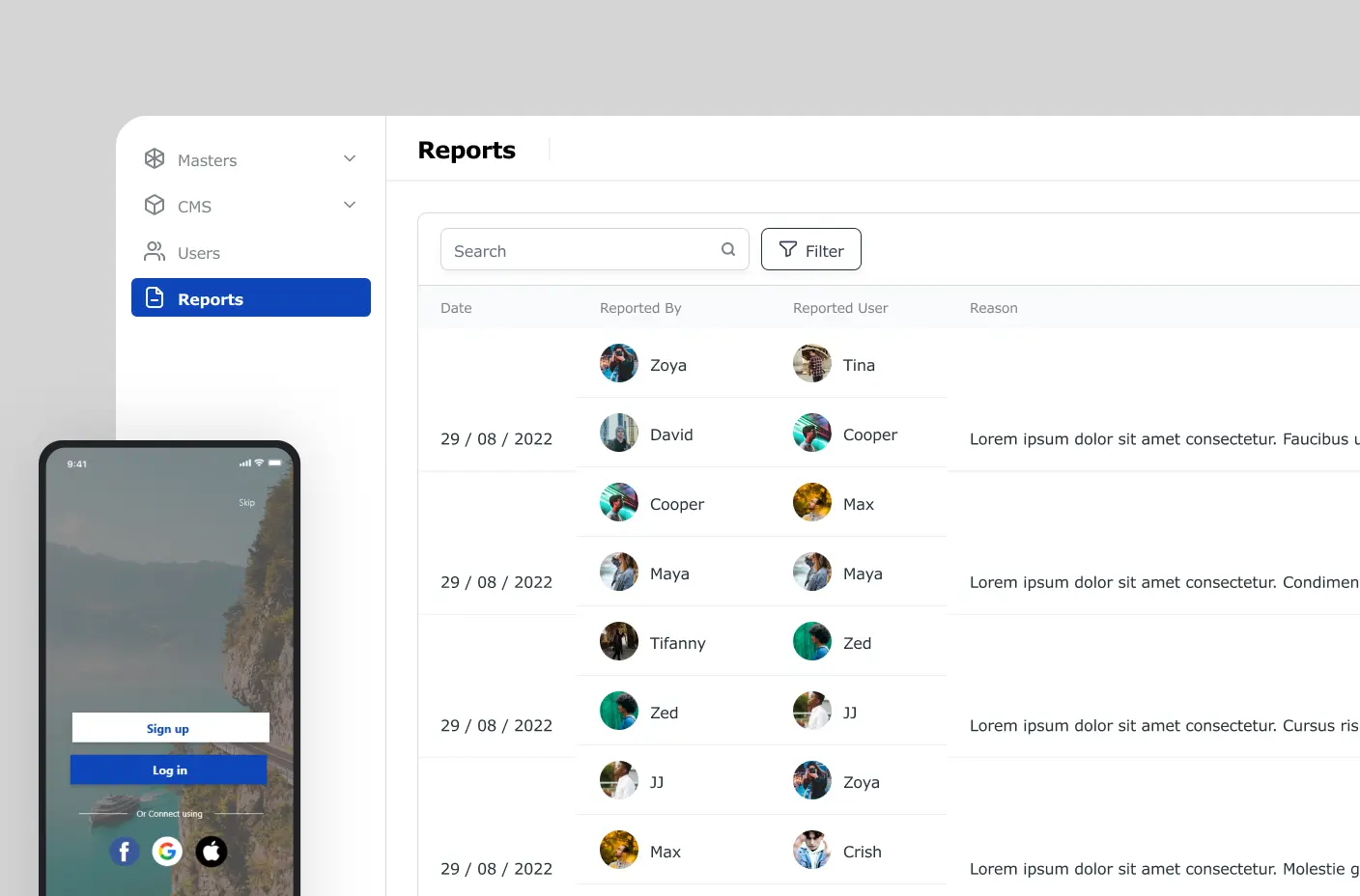Open the Users menu item
The image size is (1360, 896).
pyautogui.click(x=199, y=253)
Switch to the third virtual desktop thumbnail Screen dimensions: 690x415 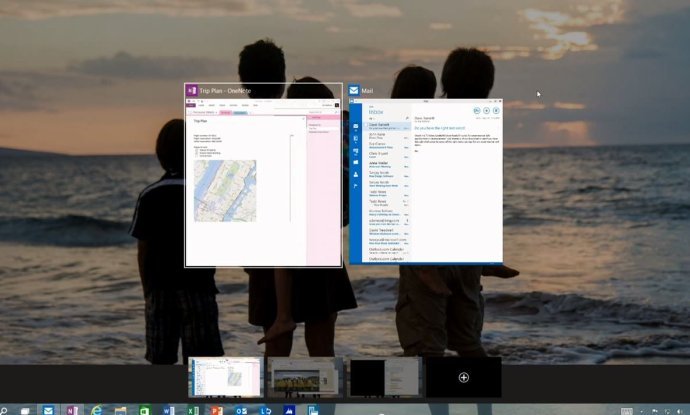click(x=384, y=377)
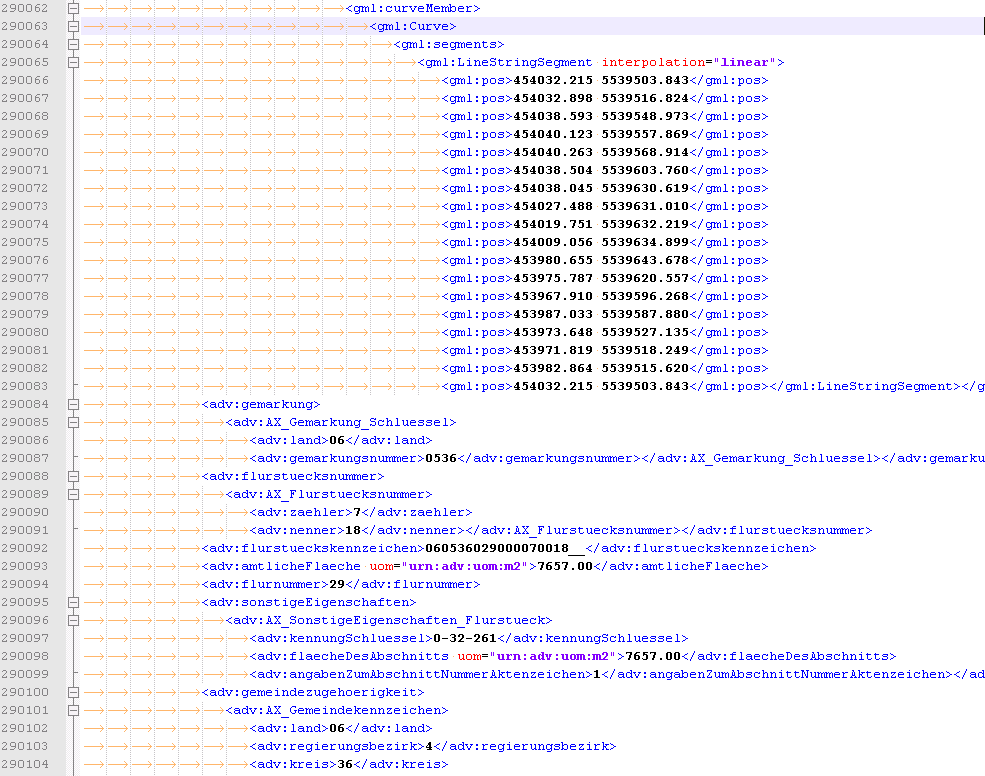Fold the gml:segments block

click(73, 44)
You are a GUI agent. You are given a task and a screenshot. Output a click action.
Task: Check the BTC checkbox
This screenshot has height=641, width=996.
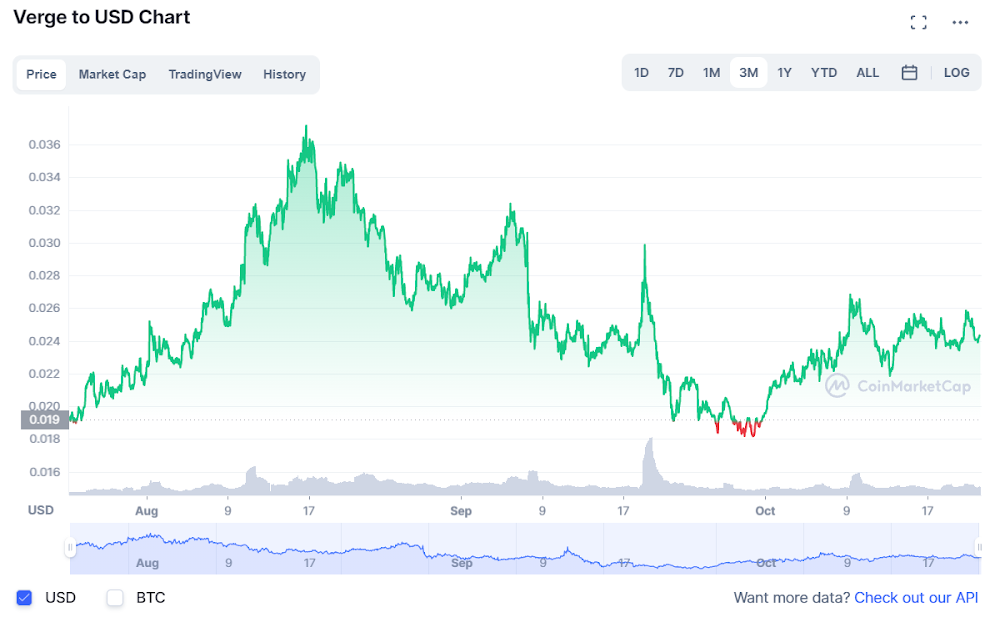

=== Assignment ===
All that is needed is the number of lines above in which the string "screenshot" appears.

=== Completed task ===
2